The New To The Charts article covers routing and wireless performance, which was tested with 1.7.5 firmware using our standard router test procedure. But I'll summarize the results here and add a few comments.
Routing performance for the MBR900 is quite solid for a router with 100 Mbps Ethernet ports. WAN-LAN throughput is 91.1 Mbps and LAN-WAN throughput is 91.5 Mbps, essentially 100 Mbps wirespeed performance. If the bulk of your network traffic is to and from the Internet over a wired connection, the MBR900 will not be a choke point.
I filtered our router charts on WAN-LAN throughput for other routers in the $100-$150 range. Only one router with 100Mbps Ethernet ports has higher throughput, the Linksys WRT400N at 92.7 Mbps compared to the MBR900's 91.1 Mbps. But this isn't really a significant difference; both are essentially 100 Mbps wire-speed.

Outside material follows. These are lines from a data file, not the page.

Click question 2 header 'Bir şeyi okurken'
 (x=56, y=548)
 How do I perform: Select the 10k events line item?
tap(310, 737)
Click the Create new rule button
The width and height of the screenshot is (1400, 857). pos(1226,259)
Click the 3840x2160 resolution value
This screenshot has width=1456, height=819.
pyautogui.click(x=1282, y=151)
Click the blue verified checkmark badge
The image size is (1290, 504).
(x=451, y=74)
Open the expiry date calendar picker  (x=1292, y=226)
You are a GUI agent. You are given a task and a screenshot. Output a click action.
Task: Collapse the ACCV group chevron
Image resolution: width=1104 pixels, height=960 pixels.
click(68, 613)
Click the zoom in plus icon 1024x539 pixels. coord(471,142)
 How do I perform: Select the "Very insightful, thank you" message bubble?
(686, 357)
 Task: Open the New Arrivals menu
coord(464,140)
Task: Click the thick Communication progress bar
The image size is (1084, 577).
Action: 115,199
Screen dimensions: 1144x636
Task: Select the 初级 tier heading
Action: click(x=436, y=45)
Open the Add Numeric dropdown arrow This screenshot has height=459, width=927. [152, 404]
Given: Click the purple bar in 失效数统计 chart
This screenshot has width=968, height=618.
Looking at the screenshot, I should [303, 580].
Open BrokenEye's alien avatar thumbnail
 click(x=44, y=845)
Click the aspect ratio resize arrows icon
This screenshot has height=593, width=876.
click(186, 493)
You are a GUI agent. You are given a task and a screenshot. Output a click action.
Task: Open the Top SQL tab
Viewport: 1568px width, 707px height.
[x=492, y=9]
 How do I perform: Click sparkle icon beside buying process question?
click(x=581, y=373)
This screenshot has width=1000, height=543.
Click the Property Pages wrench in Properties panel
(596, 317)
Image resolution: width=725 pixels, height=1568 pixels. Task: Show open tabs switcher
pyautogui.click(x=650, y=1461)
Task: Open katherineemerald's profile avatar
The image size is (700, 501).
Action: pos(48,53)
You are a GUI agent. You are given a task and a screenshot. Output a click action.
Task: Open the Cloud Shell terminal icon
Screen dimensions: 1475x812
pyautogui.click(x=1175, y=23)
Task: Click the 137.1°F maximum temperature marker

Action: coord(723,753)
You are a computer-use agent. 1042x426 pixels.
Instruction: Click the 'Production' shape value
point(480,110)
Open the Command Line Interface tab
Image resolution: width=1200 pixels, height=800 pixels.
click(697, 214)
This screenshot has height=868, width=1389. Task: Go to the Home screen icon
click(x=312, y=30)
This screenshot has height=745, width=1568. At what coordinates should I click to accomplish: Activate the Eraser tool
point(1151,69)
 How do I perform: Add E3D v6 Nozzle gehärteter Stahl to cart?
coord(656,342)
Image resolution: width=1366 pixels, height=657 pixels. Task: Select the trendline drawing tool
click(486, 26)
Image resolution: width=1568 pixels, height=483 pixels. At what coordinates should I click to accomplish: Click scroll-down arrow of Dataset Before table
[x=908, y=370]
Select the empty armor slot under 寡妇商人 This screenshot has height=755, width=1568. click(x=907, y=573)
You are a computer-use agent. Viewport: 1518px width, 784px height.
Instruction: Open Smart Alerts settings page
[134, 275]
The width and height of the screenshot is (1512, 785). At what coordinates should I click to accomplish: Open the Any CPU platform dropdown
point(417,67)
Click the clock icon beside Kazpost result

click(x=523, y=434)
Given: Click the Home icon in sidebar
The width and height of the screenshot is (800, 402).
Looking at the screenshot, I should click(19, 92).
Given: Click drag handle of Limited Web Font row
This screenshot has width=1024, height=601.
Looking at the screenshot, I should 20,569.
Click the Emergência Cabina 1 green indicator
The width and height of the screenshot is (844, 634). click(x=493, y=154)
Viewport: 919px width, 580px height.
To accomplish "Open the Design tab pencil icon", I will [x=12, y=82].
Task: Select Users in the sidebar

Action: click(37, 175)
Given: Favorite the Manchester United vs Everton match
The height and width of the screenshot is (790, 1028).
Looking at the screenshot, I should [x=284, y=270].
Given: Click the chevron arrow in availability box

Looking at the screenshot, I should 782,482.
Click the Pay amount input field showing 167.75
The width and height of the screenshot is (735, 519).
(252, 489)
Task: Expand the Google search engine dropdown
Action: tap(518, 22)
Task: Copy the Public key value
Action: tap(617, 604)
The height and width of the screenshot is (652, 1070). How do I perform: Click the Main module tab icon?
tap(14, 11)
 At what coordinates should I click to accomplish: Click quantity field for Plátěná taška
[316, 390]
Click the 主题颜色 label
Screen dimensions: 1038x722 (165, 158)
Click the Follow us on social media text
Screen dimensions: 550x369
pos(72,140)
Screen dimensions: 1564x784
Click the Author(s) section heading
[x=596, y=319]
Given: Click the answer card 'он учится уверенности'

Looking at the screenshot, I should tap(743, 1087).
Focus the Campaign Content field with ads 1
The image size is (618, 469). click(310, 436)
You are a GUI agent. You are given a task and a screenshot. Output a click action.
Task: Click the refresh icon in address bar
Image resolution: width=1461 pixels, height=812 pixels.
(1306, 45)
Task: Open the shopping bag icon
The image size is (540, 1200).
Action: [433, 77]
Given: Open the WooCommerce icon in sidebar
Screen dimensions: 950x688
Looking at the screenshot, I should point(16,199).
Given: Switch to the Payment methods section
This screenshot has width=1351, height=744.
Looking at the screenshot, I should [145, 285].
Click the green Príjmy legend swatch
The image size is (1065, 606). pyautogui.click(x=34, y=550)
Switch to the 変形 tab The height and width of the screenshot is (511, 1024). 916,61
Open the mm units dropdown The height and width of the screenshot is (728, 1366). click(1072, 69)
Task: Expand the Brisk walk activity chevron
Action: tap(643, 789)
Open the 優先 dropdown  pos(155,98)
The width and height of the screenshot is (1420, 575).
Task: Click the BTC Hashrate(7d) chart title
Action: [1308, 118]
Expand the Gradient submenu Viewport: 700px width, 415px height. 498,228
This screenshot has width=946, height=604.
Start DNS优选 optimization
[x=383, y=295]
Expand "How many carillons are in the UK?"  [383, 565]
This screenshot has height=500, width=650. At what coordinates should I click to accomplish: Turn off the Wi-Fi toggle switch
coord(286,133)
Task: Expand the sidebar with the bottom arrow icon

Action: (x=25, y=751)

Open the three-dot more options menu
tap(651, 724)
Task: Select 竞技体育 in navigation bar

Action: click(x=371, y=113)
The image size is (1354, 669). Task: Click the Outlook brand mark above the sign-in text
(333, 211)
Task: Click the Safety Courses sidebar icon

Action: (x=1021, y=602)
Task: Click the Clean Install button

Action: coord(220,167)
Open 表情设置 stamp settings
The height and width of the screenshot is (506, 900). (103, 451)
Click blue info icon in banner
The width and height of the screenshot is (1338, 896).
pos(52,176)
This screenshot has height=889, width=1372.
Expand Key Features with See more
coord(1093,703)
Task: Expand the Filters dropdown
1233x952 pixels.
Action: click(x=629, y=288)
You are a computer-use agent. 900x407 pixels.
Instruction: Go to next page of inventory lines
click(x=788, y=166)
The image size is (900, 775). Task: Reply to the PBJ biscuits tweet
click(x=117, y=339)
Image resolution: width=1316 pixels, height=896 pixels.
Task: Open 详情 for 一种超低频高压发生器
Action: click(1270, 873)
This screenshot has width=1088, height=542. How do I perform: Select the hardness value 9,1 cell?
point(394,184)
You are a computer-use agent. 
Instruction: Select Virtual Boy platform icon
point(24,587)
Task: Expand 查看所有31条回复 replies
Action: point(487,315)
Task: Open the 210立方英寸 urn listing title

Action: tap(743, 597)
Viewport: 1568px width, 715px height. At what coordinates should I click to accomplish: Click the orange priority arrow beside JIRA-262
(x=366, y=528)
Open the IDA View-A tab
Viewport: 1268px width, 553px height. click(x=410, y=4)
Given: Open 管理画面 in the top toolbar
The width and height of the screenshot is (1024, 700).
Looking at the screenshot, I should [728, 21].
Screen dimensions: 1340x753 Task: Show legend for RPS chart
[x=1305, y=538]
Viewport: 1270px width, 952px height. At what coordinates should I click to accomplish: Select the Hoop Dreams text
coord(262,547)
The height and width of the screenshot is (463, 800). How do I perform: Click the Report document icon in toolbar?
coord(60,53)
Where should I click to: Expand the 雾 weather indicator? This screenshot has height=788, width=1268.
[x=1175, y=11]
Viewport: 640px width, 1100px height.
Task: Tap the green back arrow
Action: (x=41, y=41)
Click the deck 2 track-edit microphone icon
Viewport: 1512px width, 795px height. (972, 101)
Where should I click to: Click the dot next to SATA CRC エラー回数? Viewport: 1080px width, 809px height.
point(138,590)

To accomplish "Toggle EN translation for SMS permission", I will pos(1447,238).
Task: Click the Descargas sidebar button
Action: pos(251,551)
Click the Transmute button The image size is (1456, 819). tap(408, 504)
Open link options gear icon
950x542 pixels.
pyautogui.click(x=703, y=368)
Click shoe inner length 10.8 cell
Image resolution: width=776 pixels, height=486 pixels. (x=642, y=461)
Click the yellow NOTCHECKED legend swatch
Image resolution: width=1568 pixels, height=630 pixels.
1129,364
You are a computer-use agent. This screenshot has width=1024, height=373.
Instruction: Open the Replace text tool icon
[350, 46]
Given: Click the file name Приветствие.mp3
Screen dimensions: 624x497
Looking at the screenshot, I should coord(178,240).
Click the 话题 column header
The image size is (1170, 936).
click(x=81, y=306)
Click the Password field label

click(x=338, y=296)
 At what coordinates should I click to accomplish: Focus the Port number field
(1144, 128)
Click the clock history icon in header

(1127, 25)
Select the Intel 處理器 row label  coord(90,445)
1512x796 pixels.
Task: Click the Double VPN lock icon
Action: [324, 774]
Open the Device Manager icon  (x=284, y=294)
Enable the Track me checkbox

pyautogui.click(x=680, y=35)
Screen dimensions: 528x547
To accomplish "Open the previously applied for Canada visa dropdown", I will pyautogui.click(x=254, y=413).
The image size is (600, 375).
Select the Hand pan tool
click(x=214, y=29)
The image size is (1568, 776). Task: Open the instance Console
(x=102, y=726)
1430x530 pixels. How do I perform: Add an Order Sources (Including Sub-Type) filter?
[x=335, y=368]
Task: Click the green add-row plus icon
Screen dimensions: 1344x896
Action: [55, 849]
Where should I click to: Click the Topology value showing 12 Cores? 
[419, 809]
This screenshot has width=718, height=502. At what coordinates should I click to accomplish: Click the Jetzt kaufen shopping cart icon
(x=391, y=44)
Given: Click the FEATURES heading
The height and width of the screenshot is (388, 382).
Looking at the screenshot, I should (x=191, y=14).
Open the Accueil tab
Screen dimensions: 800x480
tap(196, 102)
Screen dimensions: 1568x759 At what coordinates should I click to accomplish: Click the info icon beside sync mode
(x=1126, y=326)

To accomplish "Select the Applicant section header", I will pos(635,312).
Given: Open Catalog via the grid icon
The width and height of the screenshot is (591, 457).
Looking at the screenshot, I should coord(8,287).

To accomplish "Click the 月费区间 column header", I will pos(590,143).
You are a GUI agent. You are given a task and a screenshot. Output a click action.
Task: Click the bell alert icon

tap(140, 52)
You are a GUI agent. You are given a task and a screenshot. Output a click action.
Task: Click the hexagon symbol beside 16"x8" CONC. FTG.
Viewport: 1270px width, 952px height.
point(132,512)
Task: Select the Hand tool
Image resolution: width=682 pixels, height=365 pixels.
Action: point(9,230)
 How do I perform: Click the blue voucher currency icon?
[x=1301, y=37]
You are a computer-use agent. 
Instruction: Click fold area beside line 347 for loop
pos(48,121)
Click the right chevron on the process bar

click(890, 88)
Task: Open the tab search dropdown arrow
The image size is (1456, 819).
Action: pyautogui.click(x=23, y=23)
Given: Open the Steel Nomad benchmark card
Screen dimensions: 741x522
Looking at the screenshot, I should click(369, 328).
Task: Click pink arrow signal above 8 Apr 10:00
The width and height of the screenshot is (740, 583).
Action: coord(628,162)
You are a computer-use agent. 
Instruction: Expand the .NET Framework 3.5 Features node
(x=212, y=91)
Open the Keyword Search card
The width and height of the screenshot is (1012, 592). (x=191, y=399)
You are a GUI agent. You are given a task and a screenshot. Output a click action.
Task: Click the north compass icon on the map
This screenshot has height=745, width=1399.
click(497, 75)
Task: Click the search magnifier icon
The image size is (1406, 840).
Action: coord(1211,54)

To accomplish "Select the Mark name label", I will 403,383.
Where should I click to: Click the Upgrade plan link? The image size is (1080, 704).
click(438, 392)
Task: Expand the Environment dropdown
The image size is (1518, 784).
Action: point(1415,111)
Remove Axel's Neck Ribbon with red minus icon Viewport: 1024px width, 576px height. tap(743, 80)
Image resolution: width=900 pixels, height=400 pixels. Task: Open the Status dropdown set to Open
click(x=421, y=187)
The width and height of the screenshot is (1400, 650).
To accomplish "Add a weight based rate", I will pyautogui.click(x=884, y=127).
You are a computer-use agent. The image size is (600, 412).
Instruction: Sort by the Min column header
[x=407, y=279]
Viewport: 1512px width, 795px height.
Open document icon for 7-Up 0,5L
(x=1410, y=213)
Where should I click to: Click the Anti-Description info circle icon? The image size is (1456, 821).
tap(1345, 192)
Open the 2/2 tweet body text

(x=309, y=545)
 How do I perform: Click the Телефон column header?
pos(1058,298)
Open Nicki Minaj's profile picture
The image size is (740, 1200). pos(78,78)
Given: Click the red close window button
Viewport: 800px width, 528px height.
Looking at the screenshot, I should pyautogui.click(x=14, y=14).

To get higher throughput, you have to move up to a router with Gigabit ports. (Personally, I wish the MBR900 had Gigabit interfaces, at least on its LAN, for faster file transfers and streaming capability.)
Figure 17: Download performance ranking
The MBR900's wireless performance was stable and reliable throughout my house. I tested the MBR900 wireless radio with a newer laptop using an Intel 6300 wireless card. With the MBR900 on my second floor configured for 802.11n-only, WPA2 encryption, and the remaining wireless settings at default, my laptop link rate as shown by Windows’ Network Connection Status screen (shown below) ranged from 78-144 Mbps throughout my house.
Figure 18: Wireless connection status
The MBR900's wireless performance measured by our standard wireless performance testing however, was not quite as impressive. The 2.4 GHz downlink average throughput Wireless Chart shown below is filtered to show only single-band routers and the MBR900 ranks in the bottom third. In 40 MHz bandwidth mode, the MBR900 fares a bit better, but rises only to near the top of the bottom half of charted routers.
Figure 19: Wireless performance rank
Check the New To The Charts article for other wireless performance commentary. The bottom line, however, is that the MBR900's wireless section isn't up to the quality of its routing.
Pricing and Conclusion
Cradlepoint lists the MBR900, which it bills as its “most affordable 3G/4G ready mobile broadband N router” for $149.99, but it can be found online for closer to $110. The previously mentioned NETGEAR MBR624GU can now be found online for about half the cost of the MBR900, at $59.98. In my book, the Cradlepoint MBR900 is easily worth the difference in price, however.
The NETGEAR is a bit outdated, only supports a 3G WWAN interface, has no Ethernet WAN interface, and only has an 802.11b/g radio. Further, the NETGEAR device has far less functionality in terms of compatibility, performance and security. NETGEAR lists only 18 compatible USB modems, whereas Cradlepoint lists well over 100 modems it supports on US carriers alone!
Our federal government recently stated that up to 10% of Americans don't have access to adequate Internet speeds. In my day job for a global VoIP service provider, I know a lot of our customers live in areas where they can't get wired Cable or DSL service, and rely on 3G/4G USB Modems for their Internet access.
The Cradlepoint MBR900 provides a great way to share a 3G/4G connection to an entire household. With its support for both wired and WWAN Internet connections, the MBR900 would be an excellent choice for a Home or Home Office looking to maintain a secure and reliable Internet connection.